◆ **SOURCE**:
BEGIN

# New set up for me



## target (Apr 21, 2010)

So just picked up my new (to me) tank today. It's a 220g, 72"x24"x30", reef ready. Total cost to me: FREE!!! Well, some gas money to a friend to pick it up and bring it home.










After discussing with my wife, the plan is to make this tank into a salt water set up. It will eventually be a full reef set up. It also will be providing me with numerous projects to complete and a lot of learning to do. Never done a SW set up before.

Projects:

Build an acrylic sump
DIY LED lighting
New stand and canopy
Plumb the tank
Change the reef ready system into a bean animal overflow

And that's just the start. I am sure there will be many, many others. I know this is going to be a long start up and even longer before it is fully stocked and the reef is complete. I am starting this thread as a place where I can ask all the questions I need and get some tips and tricks. I also know this is a large tank to start with but when the opportunity to get it came up I had to jump on it.


----------



## Chappy (Apr 21, 2010)

Oooooohhhhh - NICE score, Daniel! Can't wait to see what you do with it


----------



## Claudia (Apr 21, 2010)

Cant wait for updates


----------



## 2wheelsx2 (Apr 21, 2010)

END

◆ **INFORMATION SUPPLIED**:
BEGIN

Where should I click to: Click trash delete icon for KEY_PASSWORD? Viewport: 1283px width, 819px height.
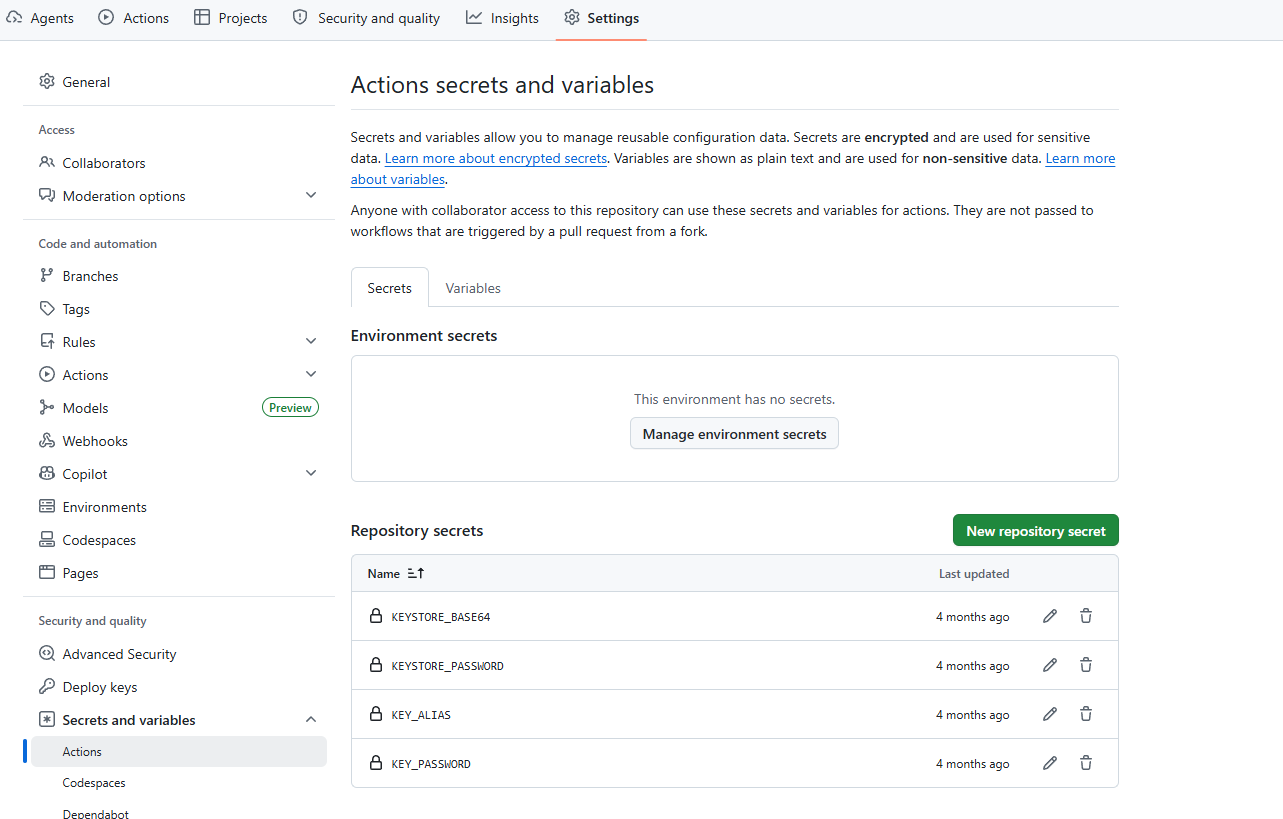[x=1085, y=763]
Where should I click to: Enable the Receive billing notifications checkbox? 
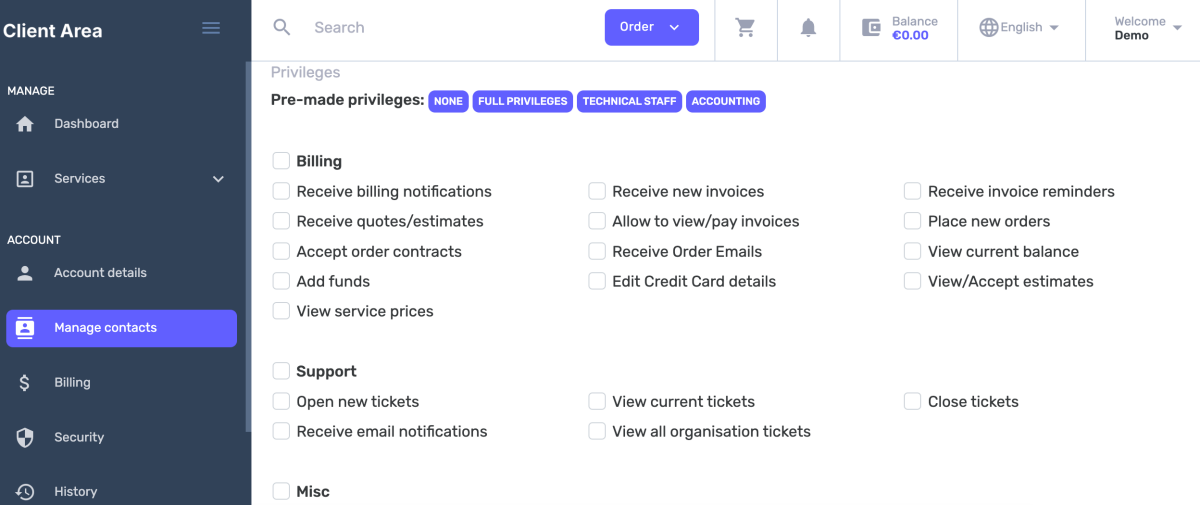click(x=281, y=191)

END

◆ **WHAT THIS EXERCISE ASKS**:
A - List every project planned in the tank thread.
B - What are the tank's dimensions, according to the tank thread?
The data is separate from the tank thread.

◆ **ANSWER SET**:
A -
- Build an acrylic sump
- DIY LED lighting
- New stand and canopy
- Plumb the tank
- Change the reef ready system into a bean animal overflow

B - 72"x24"x30"